Comment 7 Stephen Tweedie 2006-02-16 22:51:31 UTC
Found it!  On fetching the server folder list, we call get_folders_sync(), which
does:

	/* We do a LIST followed by LSUB, and merge the results.  LSUB may not be a strict
	   subset of LIST for some servers, so we can't use either or separately */
	present = g_hash_table_new(folder_hash, folder_eq);
	for (j=0;j<2;j++) {
		response = camel_imap_command (imap_store, NULL, ex,
					       "%s \"\" %G", j==1 ? "LSUB" : "LIST",

This has two problems.  First, doing a LIST when we haven't even asked for a
full folder list is hideously expensive if you are running an imap server that
serves out of your homedir and you have a lot of files there (like, for example,
several exploded kernel trees!)

Second, the merging of these lists is O(N^2), as we call:

parse_list_response_as_folder_info
->camel_imap_store_summary_add_from_full
  ->camel_imap_store_summary_full_name

and this last routine, called for each folder added, compares the new name to
all previous ones by exhaustive search.  Whoops.

As a simple workaround, I changed the
	for (j=0;j<2;j++) {
in get_folders_sync() to
	for (j=0;j<2;j++) {
to disable the LIST and simply use LSUB to populate the folder list; this works
perfectly for accessing my existing subscribed folders and allows me access to
my email again.  Without this change, I simply cannot open my account.

Comment 8 Stephen Tweedie 2006-02-16 22:54:26 UTC
Created attachment 124793 [details]
Workaround to disable imap LIST until it can be handled sanely.

Comment 9 Dave Malcolm 2006-02-16 23:05:09 UTC
Did you change it to
 (j=1;j<2;j++) {
rather than 
 (j=0;j<2;j++) {
?


Comment 10 Stephen Tweedie 2006-02-16 23:35:36 UTC
Yes. :)  The attached patch has it right.

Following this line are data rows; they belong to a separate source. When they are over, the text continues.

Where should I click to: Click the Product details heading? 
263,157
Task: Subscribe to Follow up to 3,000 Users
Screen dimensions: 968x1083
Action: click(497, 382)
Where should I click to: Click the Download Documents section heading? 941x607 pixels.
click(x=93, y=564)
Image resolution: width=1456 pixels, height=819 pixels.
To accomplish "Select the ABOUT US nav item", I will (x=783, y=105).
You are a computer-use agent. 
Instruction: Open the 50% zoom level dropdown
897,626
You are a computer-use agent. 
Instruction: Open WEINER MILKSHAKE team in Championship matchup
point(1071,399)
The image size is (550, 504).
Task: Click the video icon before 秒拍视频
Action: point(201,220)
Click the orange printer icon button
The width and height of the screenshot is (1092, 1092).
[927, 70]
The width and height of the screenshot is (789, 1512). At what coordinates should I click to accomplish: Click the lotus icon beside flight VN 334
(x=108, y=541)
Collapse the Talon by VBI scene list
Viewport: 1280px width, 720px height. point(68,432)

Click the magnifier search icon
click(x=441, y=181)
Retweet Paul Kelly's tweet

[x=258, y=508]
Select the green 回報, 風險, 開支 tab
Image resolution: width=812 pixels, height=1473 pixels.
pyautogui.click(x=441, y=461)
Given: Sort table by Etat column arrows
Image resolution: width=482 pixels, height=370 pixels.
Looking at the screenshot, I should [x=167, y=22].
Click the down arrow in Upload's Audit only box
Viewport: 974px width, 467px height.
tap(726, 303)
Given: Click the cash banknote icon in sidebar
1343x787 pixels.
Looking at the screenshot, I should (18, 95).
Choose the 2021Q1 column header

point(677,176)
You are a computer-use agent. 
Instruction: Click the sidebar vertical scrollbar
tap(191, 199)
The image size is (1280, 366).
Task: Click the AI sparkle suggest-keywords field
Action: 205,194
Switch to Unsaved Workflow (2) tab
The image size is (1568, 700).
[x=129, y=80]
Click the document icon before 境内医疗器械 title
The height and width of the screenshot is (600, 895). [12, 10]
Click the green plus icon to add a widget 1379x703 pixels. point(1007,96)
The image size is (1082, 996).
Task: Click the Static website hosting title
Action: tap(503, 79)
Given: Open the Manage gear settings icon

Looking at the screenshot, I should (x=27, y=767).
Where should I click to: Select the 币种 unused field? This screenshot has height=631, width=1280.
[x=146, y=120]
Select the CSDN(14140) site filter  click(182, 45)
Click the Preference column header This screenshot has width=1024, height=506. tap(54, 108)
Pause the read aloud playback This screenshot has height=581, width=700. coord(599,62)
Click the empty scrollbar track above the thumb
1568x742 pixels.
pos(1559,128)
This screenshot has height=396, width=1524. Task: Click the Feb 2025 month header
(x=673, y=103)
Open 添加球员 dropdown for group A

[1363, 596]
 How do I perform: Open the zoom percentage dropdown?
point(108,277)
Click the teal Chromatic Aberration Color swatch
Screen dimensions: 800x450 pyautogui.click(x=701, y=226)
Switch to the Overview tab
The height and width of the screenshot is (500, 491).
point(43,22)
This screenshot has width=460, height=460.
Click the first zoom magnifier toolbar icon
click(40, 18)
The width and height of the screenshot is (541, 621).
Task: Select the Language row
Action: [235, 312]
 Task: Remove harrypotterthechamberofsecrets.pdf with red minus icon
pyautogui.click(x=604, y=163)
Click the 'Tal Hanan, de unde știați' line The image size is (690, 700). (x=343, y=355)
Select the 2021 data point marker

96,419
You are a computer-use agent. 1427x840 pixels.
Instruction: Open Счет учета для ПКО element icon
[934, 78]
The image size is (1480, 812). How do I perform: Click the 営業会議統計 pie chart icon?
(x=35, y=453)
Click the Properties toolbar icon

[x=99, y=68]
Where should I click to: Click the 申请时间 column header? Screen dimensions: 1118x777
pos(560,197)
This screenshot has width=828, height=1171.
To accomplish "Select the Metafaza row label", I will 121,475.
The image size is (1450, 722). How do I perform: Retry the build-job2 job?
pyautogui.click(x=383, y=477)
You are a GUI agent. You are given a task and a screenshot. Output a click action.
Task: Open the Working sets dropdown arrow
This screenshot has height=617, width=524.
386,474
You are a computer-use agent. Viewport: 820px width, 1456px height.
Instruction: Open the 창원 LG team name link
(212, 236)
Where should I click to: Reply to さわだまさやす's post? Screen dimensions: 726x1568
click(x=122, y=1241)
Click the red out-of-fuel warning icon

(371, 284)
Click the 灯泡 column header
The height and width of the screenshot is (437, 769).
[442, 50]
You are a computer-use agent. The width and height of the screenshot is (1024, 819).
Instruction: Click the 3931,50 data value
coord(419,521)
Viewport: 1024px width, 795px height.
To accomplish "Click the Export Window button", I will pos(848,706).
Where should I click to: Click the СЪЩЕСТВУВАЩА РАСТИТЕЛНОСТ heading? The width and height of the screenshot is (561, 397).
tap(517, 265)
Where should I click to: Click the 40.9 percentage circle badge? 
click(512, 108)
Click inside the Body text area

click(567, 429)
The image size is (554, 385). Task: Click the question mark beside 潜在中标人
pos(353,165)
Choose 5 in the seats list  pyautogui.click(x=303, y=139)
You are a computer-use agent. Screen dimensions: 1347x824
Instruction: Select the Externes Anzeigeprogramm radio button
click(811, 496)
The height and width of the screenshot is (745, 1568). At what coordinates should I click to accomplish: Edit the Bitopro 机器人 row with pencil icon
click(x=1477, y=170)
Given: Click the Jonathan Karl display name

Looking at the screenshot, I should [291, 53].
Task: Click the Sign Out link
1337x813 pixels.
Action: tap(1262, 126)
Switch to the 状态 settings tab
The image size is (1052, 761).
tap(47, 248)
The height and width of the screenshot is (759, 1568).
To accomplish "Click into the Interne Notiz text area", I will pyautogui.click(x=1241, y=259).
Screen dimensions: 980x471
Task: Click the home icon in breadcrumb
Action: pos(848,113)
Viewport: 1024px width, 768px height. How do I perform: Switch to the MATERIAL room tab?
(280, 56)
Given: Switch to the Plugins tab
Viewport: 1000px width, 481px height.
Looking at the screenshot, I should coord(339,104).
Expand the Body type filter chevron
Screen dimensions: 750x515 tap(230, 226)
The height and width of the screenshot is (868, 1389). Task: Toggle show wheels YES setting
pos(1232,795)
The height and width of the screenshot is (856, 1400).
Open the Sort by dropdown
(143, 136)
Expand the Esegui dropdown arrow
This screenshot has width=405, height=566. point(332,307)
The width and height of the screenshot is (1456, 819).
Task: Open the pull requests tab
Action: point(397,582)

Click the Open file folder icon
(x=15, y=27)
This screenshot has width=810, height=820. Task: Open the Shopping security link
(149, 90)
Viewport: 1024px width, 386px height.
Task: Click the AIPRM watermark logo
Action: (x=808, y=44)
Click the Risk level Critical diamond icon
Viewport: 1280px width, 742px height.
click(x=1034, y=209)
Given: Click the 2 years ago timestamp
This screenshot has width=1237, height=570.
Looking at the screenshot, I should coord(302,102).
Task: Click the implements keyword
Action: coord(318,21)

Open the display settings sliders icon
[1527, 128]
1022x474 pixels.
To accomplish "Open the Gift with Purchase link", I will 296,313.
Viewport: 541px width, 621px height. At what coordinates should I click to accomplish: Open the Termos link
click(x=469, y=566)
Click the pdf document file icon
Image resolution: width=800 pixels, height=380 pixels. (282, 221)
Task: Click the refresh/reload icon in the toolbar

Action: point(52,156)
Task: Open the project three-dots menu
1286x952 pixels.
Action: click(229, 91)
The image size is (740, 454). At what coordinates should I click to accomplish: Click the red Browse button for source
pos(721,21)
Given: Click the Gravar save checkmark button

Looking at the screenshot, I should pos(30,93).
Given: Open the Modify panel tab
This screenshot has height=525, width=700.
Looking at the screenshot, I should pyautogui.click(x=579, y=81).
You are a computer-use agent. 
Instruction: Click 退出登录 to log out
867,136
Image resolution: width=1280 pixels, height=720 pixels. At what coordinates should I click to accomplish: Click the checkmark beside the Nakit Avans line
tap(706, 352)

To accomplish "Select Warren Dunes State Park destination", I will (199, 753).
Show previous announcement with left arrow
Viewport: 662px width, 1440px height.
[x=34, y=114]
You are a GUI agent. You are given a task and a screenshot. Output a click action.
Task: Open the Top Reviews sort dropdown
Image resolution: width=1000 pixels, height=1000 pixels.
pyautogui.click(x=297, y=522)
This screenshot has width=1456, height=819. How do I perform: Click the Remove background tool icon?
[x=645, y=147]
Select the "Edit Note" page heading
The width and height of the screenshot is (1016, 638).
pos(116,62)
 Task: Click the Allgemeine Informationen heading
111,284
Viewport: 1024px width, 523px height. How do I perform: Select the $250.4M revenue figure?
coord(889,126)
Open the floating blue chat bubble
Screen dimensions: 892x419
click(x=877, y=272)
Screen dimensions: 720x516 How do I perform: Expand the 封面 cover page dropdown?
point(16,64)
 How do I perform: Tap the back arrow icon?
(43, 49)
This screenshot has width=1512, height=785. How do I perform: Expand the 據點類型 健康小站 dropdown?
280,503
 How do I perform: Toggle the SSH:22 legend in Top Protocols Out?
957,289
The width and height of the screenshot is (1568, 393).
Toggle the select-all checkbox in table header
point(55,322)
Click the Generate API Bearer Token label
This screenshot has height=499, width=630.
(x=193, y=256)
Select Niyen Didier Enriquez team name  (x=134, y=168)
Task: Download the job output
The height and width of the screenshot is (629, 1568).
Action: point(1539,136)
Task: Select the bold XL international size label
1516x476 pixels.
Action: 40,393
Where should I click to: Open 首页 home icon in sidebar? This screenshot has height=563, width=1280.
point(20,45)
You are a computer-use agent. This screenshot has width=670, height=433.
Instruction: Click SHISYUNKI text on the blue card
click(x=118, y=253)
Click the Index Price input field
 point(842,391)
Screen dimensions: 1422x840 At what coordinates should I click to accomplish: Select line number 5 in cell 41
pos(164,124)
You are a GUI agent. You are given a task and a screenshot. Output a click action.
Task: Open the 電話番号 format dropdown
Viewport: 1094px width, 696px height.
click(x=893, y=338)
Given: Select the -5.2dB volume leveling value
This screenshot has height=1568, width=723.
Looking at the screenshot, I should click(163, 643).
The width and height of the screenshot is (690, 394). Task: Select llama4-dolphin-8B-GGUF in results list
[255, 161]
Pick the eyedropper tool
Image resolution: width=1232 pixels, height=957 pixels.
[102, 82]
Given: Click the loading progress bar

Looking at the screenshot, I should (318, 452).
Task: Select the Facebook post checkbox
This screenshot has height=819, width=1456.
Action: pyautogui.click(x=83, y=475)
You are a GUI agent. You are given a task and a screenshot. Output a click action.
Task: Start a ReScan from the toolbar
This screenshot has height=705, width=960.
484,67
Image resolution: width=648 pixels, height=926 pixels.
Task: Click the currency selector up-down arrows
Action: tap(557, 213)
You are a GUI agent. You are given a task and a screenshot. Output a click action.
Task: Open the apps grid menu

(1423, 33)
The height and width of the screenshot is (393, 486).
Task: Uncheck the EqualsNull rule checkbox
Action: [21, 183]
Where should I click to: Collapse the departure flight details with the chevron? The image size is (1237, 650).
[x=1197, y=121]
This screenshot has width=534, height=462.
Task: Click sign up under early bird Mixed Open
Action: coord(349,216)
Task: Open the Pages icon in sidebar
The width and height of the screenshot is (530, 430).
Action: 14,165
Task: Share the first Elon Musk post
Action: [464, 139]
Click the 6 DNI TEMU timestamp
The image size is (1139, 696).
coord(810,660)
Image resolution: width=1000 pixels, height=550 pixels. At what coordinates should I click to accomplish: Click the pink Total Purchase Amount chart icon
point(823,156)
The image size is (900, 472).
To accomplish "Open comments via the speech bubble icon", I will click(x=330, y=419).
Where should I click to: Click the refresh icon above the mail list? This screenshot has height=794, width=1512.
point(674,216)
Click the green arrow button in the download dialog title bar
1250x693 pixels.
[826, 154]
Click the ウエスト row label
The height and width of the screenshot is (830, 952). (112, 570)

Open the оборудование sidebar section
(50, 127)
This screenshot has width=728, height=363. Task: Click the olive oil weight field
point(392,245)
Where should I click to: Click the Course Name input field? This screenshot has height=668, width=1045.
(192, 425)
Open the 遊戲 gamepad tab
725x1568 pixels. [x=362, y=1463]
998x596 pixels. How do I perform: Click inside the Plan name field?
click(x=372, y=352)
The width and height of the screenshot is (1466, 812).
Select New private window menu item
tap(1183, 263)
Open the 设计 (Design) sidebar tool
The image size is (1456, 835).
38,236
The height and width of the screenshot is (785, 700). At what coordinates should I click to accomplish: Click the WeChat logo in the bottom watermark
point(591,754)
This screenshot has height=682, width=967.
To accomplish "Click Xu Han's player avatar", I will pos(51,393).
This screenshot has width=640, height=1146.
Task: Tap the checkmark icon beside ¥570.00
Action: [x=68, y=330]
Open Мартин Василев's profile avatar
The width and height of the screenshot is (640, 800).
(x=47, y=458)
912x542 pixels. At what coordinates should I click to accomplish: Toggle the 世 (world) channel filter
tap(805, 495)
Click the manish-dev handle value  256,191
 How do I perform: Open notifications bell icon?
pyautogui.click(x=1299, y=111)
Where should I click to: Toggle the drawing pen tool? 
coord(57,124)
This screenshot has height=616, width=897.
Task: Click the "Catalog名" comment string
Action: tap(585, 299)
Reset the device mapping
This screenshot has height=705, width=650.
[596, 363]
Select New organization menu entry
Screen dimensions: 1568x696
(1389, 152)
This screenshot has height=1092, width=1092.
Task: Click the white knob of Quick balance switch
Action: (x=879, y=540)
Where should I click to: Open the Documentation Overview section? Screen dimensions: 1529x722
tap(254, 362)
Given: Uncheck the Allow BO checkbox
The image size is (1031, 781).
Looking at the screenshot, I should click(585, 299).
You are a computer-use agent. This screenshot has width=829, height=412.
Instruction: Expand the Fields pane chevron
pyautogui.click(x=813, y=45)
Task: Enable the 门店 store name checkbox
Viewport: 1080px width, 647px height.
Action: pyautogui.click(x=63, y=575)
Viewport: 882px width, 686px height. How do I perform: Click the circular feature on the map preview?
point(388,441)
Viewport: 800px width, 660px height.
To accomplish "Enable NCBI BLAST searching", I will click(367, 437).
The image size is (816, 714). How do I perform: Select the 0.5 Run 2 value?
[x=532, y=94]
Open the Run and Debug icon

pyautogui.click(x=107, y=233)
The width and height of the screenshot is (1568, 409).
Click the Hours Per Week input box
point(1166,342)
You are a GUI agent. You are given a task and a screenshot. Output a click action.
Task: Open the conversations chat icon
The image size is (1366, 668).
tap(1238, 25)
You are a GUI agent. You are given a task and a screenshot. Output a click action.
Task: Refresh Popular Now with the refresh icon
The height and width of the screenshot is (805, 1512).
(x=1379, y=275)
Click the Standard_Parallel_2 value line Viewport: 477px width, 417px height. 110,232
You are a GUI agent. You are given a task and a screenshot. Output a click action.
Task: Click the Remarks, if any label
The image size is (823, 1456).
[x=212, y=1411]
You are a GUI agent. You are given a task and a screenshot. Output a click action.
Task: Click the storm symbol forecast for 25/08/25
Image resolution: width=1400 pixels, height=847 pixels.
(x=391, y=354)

Comment 11 Stephen Tweedie 2006-02-16 23:37:32 UTC
Filed upstream as

http://bugzilla.gnome.org/show_bug.cgi?id=331479

Comment 13 Michel Alexandre Salim 2006-02-26 02:12:28 UTC
Could an interim release be pushed that has this change applied? I am in the
same situation (IMAP served out of home directory) and I can't even get a folder
listing (though CPU usage did not skyrocket)

Comment 14 David Woodhouse 2006-02-28 16:26:21 UTC
Please don't push an interim release with this precise change -- it'll break
imap for anyone who views all folders, not only subscribed folders. At least
make it conditional on the use_lsub configuration.

Comment 15 David Woodhouse 2006-03-15 14:36:02 UTC
Note that there's no real need to be doing this separate LIST and LSUB on any
server which supports LISTEXT -- you can just use LIST (SUBSCRIBED) instead.

Comment 16 Matthew Barnes 2006-09-21 19:20:09 UTC
This bug just got reassigned to me.

Can someone give me an update on the status of this in Evolution 2.8?

Comment 17 Michel Alexandre Salim 2006-11-02 02:21:09 UTC
My mail account got moved to a dedicated server just before I started reusing
Evolution, unfortunately. 

Comment 18 Matthew Barnes 2006-12-16 23:11:23 UTC
Resolving this bug as UPSTREAM since the problem has been filed upstream (see
comment #11) and there's been no confirmation that the bug still exists in the
current Rawhide release.

Please refer to the upstream bug report to continue tracking this issue.